Didier et Sylvain marchent ensemble, largement en tête. Comme toujours ils font des pointes à bonne allure, laissant loin derrière Isabelle et Soline qui doivent d’avantage écouter leur corps et gardent une marche modérée et constante. Ce n’est pas bien grave, chacun a son rythme, et il n’y a pas de mal à marcher tranquillement en devisant, c’est l’occasion de moments de partages privilégiés ! Ceci dit, l’émulation entre Sylvain et Didier fonctionne tant et si bien qu’ils accélèrent au point qu’Isabelle et Soline finissent par les perdre de vue ! Mais ce sont eux qui ont les cartes ! Allez, ce n’est pas grave, François est là pour les guider et les encourager. Il leur propose même de faire un pied de nez aux hommes en montant dans le van pour arriver les premières, mais elles refusent : c’est qu’elles tiennent à faire le chemin jusqu’au bout, non mais !

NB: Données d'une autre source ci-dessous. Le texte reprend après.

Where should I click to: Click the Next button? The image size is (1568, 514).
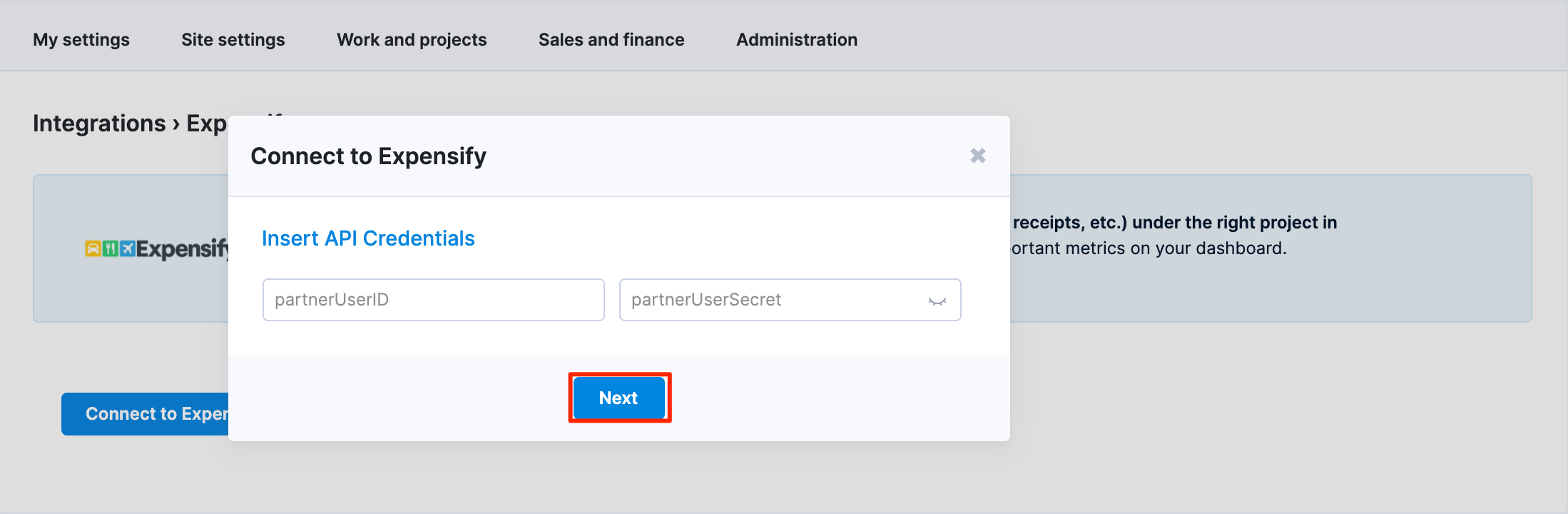[x=619, y=398]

Les pas s’additionnent les uns aux autres à tel point que cela en devient hypnotique, et Isabelle et Soline ont maintenant l’impression qu’elles pourraient aller au bout du monde, ne pas s’arrêter en passant devant François et Nicolas qui les attendent sur le bord de la route devant la maison de M. et Mme REMIGEREAU, nos hôtes de cette étape…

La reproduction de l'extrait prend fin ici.